[Excerto]:

Quando entrou o ano de 1919, a imunidade de rebanho tinha proporcionado níveis de contaminação muito baixos, trazendo a sensação do fim da Gripe Espanhola. No primeiro dia de março começou o Carnaval, que levou aproximadamente 400 mil pessoas ao Centro do Rio de Janeiro. O receio de uma nova onda da doença impunha a sensação aquele Carnaval poderia ser o último para muita gente. Então a ordem era se divertir como se não houvesse amanhã.

ENSAIO Acadêmicos do Baixo Augusta: primeiro ensaio do bloco em janeiro, no galpão do MST, em São Paulo (Crédito:Leandro Chemalle)

Voltar às ruas

Para Luiz Antonio Simas, historiador, professor e escritor, esta temporada guarda algumas semelhanças com o que aconteceu em 1919. “Eu acho que a gente vai ter uma pulsão pela ocupação da rua que é muito forte, até porque as ruas nos grandes centros estão sendo cada vez mais desencantadas. A gente vive um processo urbano muito marcado pela morte da sociabilidade das ruas”, diz o historiador, que não credita isso apenas à pandemia. “Você vai pegar grandes cidades, como as capitais, e a rua como um espaço do convívio está morrendo, agonizando. A gente está vivendo cada vez mais em casulo. É a quitanda de rua que vira hortomercado, é a barbearia que vai para dentro do shopping, é o cinema de rua que morre.”

[Listagem]:
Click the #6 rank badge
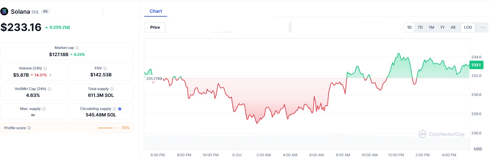The height and width of the screenshot is (166, 491). [x=46, y=11]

[Enunciado]: Transcreva, do excerto sobre o Carnaval, a passagem entre "Quando entrou o" e "Paulo (Crédito:Leandro Chemalle)", inclusive. A listagem não tem nenhum papel nesta atividade.

[Resolução]:
Quando entrou o ano de 1919, a imunidade de rebanho tinha proporcionado níveis de contaminação muito baixos, trazendo a sensação do fim da Gripe Espanhola. No primeiro dia de março começou o Carnaval, que levou aproximadamente 400 mil pessoas ao Centro do Rio de Janeiro. O receio de uma nova onda da doença impunha a sensação aquele Carnaval poderia ser o último para muita gente. Então a ordem era se divertir como se não houvesse amanhã.

ENSAIO Acadêmicos do Baixo Augusta: primeiro ensaio do bloco em janeiro, no galpão do MST, em São Paulo (Crédito:Leandro Chemalle)